Required action: Each line containing the word "agent" must be copied from the material below.

Available records:
***

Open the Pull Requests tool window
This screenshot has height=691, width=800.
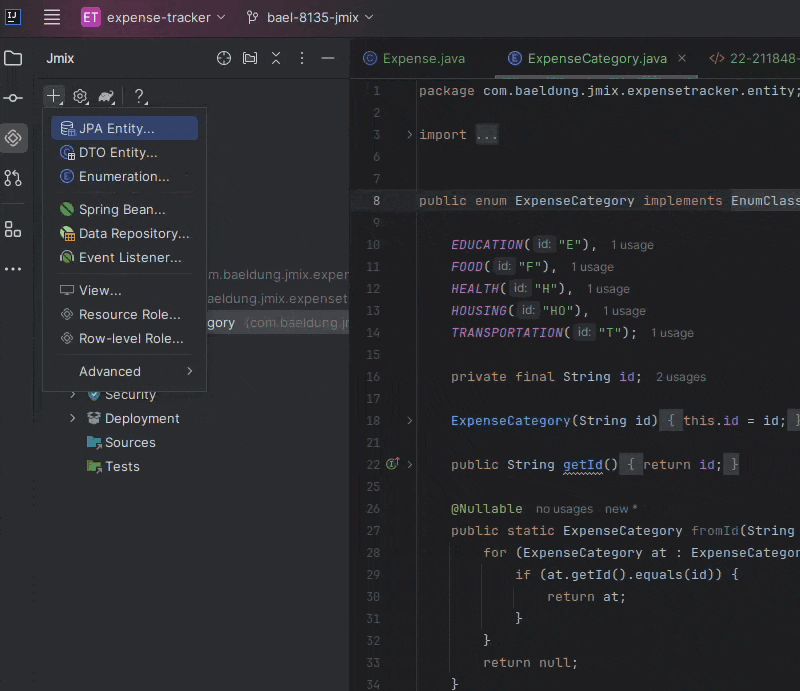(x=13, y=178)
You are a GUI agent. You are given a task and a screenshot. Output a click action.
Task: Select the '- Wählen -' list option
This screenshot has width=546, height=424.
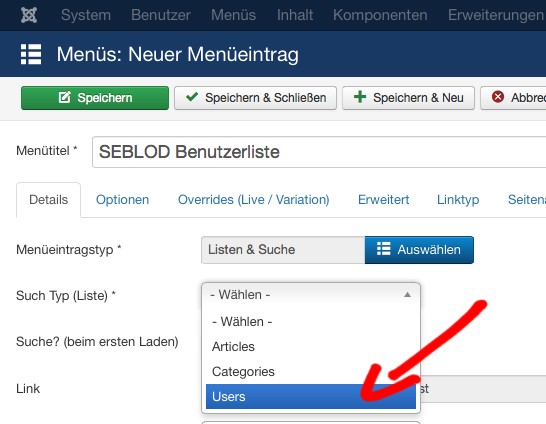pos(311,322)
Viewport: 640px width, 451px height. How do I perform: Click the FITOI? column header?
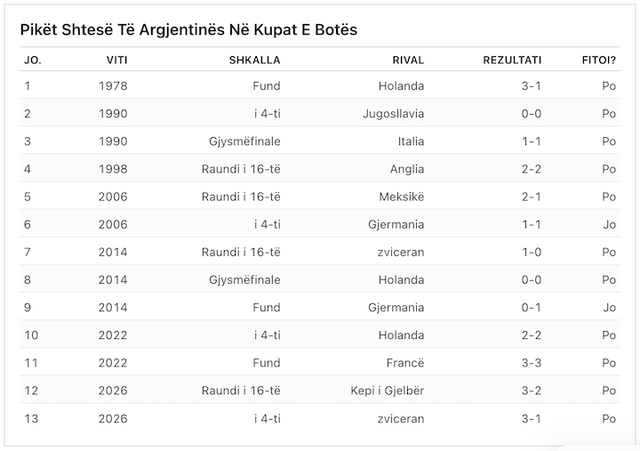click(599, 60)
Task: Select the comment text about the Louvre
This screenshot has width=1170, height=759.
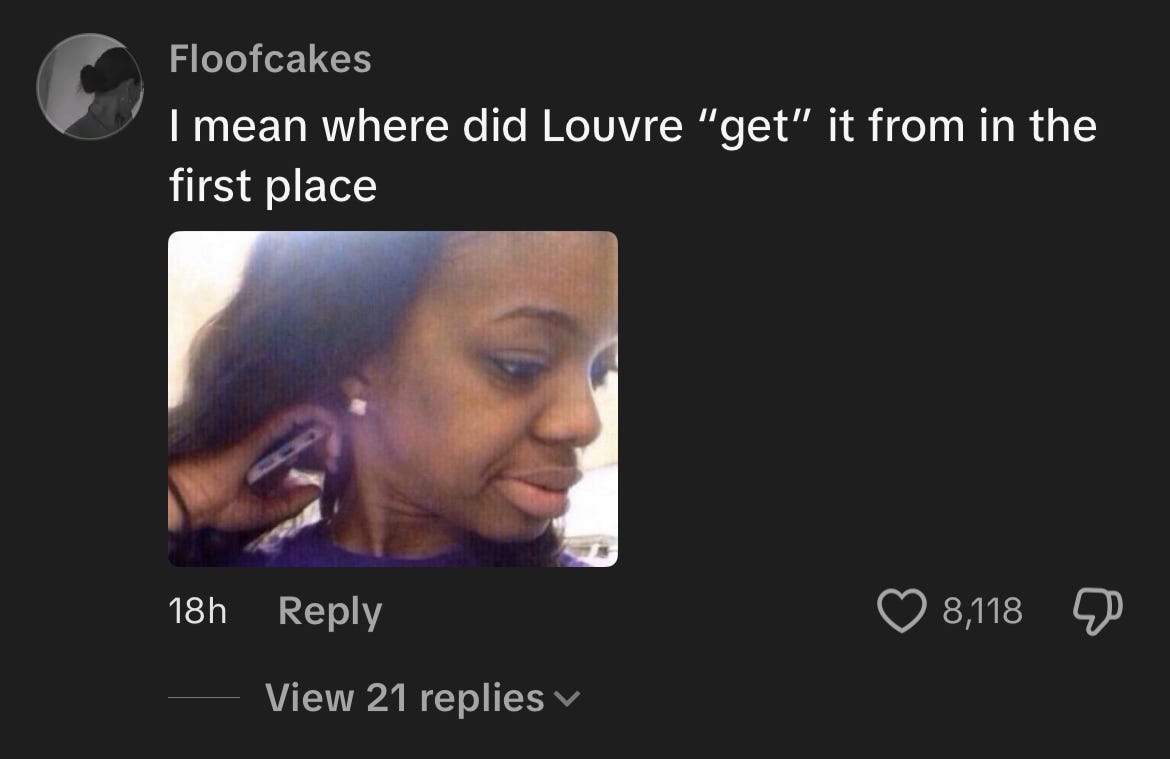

***

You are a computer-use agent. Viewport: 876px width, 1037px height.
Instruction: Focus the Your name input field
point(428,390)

***

Your solution:
You are a GUI agent. You are given a task and a screenshot. Output a click action.
You are a computer-use agent. Viewport: 876px width, 1037px height.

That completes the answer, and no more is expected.